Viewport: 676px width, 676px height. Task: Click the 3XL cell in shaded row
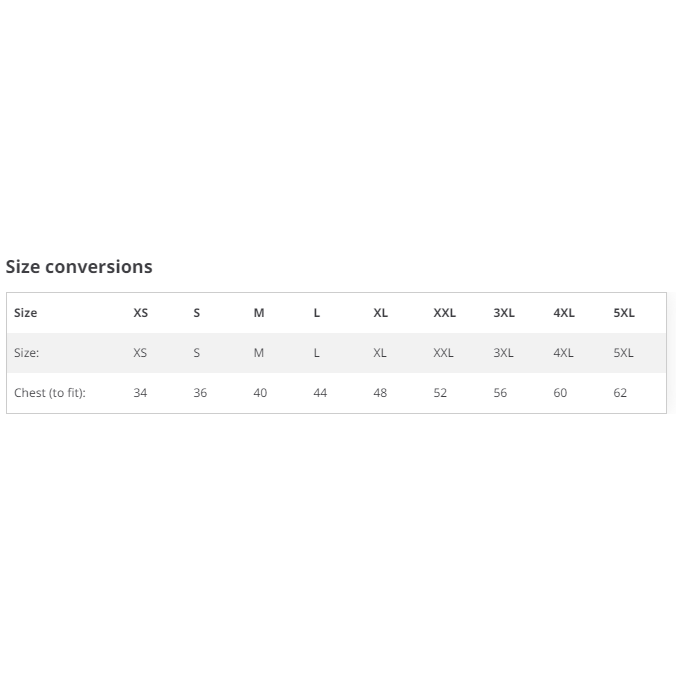click(x=503, y=353)
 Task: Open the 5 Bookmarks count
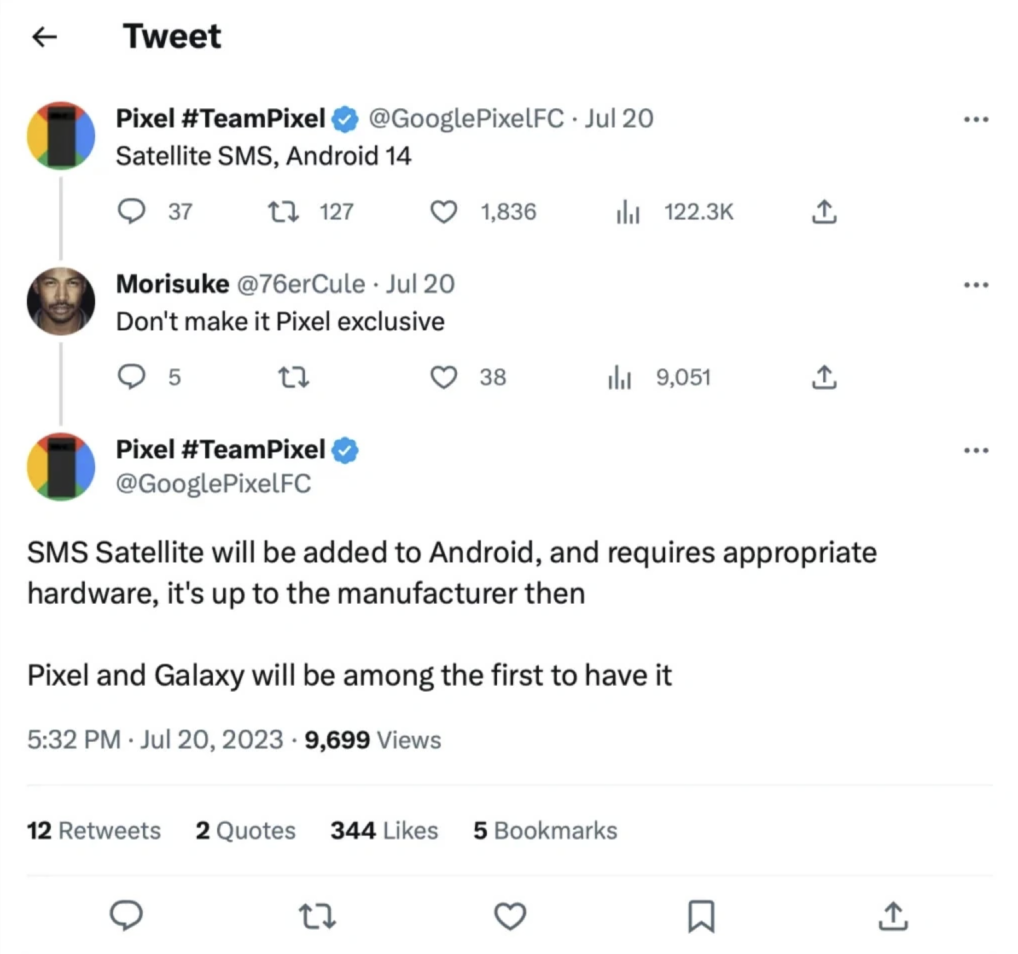pyautogui.click(x=545, y=831)

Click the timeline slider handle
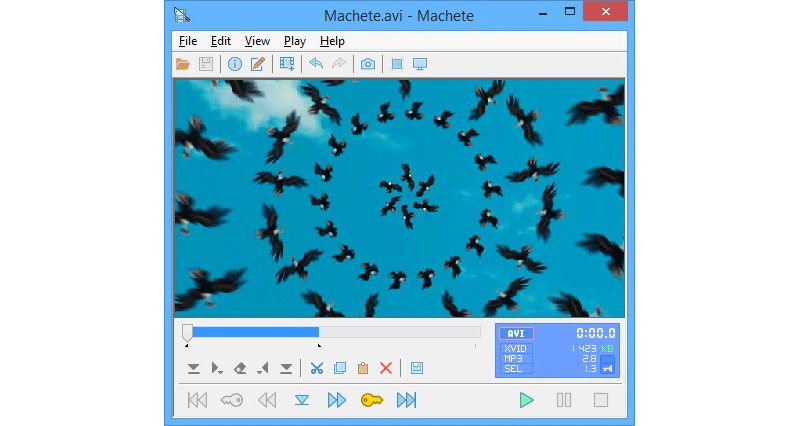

• Stated exercise
Render each nonblank line of the material above as a row in a Markdown table with the columns "Row" and "Line," and leave the pictures out.

• The response
| Row | Line |
|---|---|
| 1 | Viewport: 676px width, 676px height. Task: Click the 3XL cell in shaded row |
| 2 | click(x=503, y=353) |
| 3 |  Task: Open the 5 Bookmarks count |
| 4 | pyautogui.click(x=545, y=831) |
| 5 | Click the timeline slider handle |